A square raft of mass \(m\) and side \(L\) sits in water of specific gravity \(\gamma_{w}\). A uniform vertical line force of intensity \(P\) acts downward at a distance \(a\) left of center of the span. (a) Use Lagrange's equations to derive the 2-D equations of motion of the raft. (b) Check your answers using Newton's Laws of Motion.

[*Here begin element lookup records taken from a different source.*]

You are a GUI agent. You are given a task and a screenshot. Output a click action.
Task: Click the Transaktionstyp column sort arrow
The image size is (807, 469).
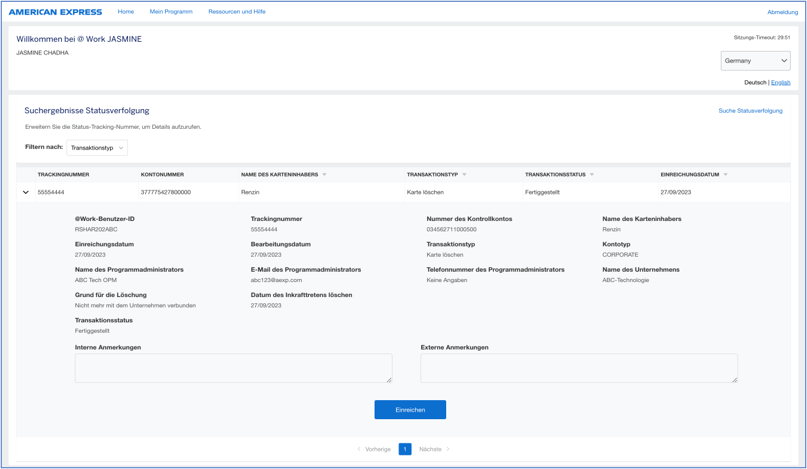(464, 175)
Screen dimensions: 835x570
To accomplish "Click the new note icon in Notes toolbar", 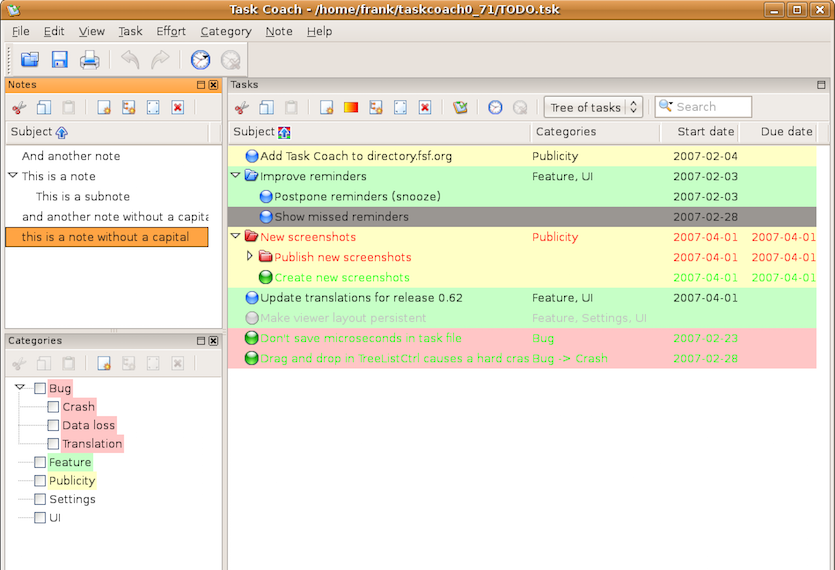I will pos(104,108).
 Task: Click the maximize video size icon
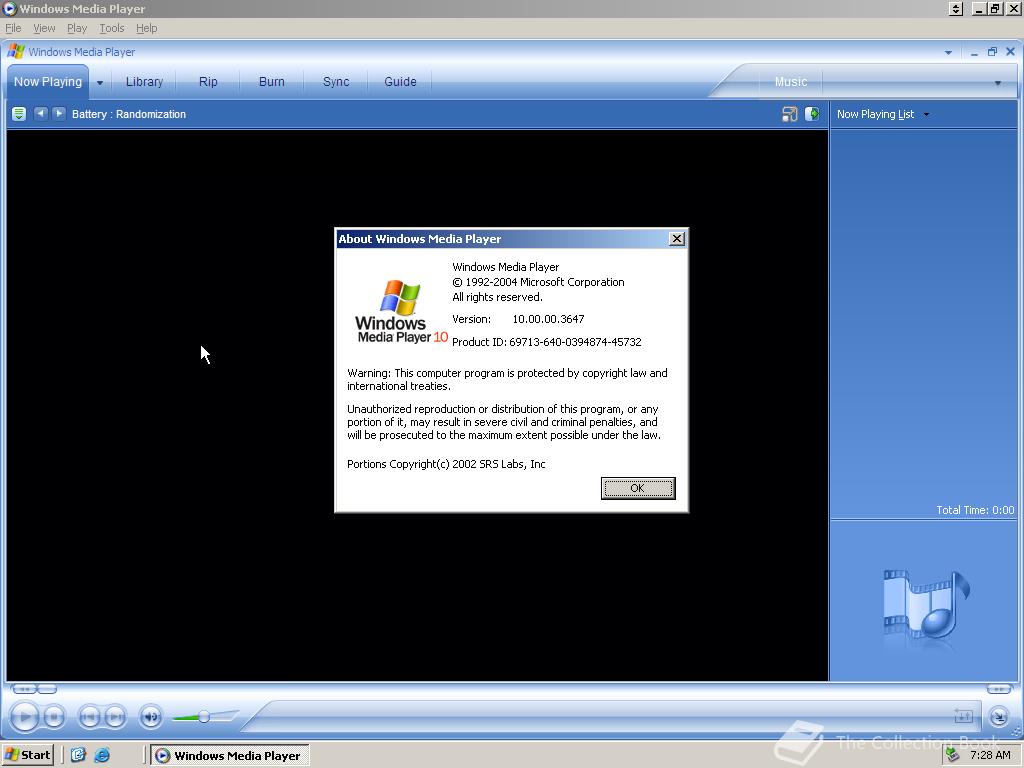[789, 113]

Question: Derive the 2D equations of motion for a square raft of mass 'm', side 'L', specific gravity of water 'γ_w', and the intensity of uniform vertical line force 'P' using Lagrange's equations and check the answers using Newton's Laws of Motion. Solution: 1. Define Variables & Parameters of the System - mass of the raft: m - side of the raft: L - specific gravity of water: γ_w - intensity of uniform vertical line force: P Generalized coordinates: - q1 = displacement in x-direction - q2 = displacement in y-direction - q3 = angular displacement θ 2. Calculate Kinetic and Potential Energy - Kinetic energy (T) = 0.5 * m * (dq1^2 + dq2^2) + 0.5 * I * (dq3)^2 - Potential energy (U) = m * g * h 3. Derive the 2D Equations of Motion using Lagrange's Equations - By applying the Euler-Lagrange equations, we can obtain the three 2D equations of motion for the raft. 4. Check the Answers using Newton's Laws of Motion - Compare the results with Newton's second law (F_net = m * a) applied separately to the linear motion in the x and y directions and to the rotational motion. The equations will match, verifying the results.